(Items from a dataset)

================

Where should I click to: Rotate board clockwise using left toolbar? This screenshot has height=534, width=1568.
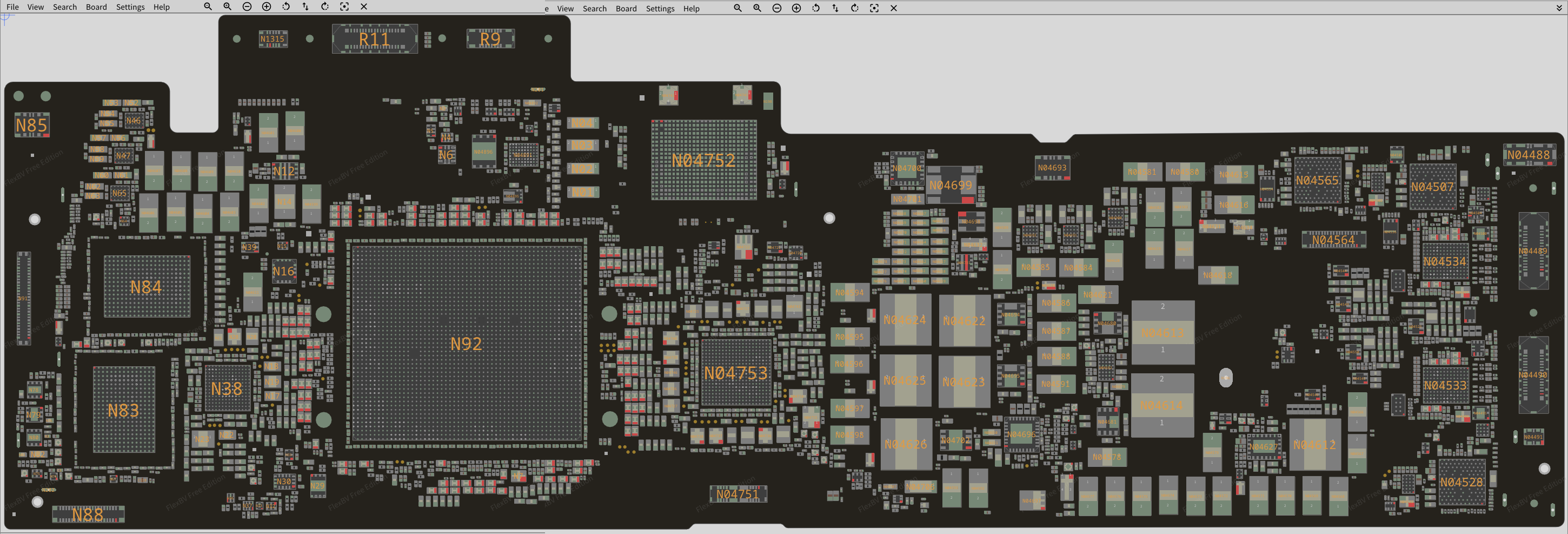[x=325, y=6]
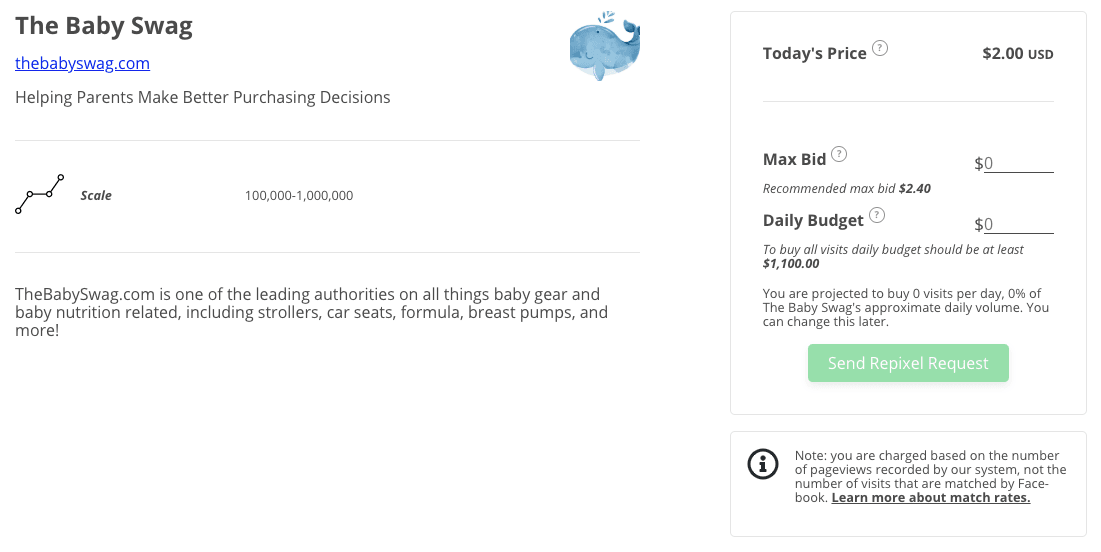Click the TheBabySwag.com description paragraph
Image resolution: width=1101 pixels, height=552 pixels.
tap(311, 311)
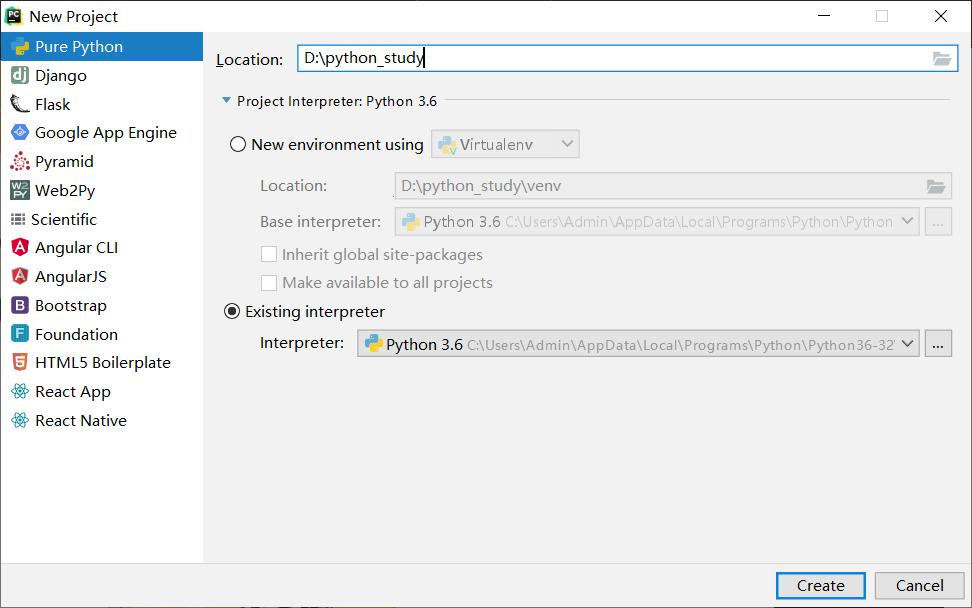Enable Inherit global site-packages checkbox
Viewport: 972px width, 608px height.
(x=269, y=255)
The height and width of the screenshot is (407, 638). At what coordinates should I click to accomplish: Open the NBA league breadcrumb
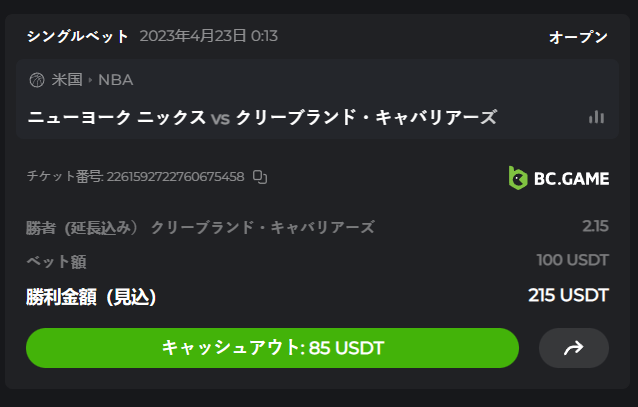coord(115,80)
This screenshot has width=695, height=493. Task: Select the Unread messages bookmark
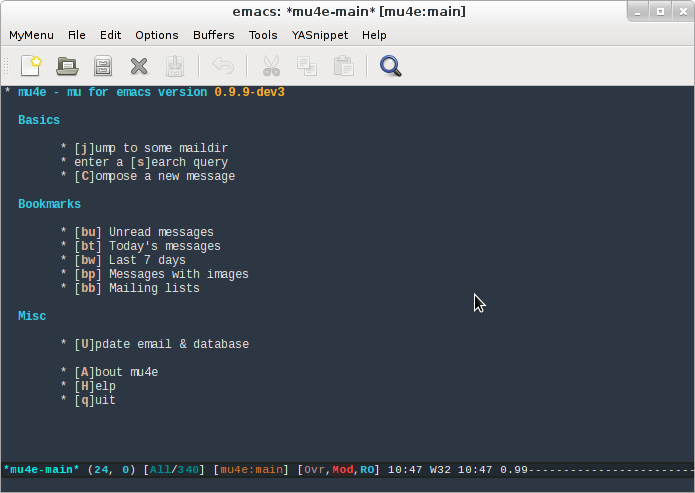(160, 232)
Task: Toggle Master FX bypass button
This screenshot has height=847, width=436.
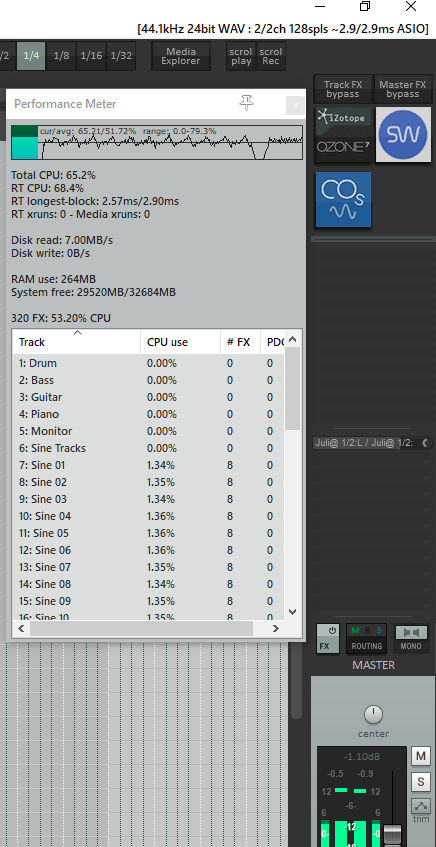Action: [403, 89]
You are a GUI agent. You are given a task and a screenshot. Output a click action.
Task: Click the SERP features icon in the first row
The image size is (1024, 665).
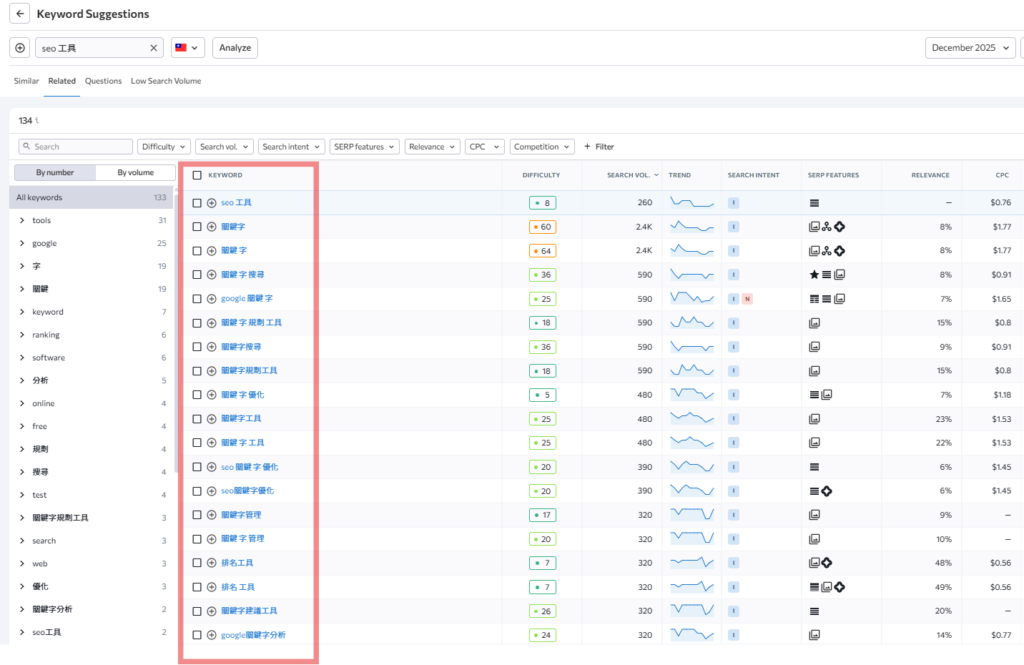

================

How to complete this task >>
Exclude the pictures and reproduce every entry exactly.

Expected output >>
Where should I click to: Rotate board clockwise using left toolbar? This screenshot has height=534, width=1568.
[x=325, y=6]
Click the TheBabySwag.com description paragraph
Image resolution: width=1101 pixels, height=552 pixels.
tap(311, 311)
Enable Inherit global site-packages checkbox
Viewport: 972px width, 608px height.
(x=269, y=255)
The height and width of the screenshot is (407, 638). At what coordinates should I click to accomplish: Open the NBA league breadcrumb
coord(115,80)
This screenshot has width=695, height=493. Task: Select the Unread messages bookmark
(160, 232)
Task: Toggle Master FX bypass button
This screenshot has height=847, width=436.
Action: [403, 89]
You are a GUI agent. You are given a task and a screenshot. Output a click action.
Task: Click the SERP features icon in the first row
The image size is (1024, 665).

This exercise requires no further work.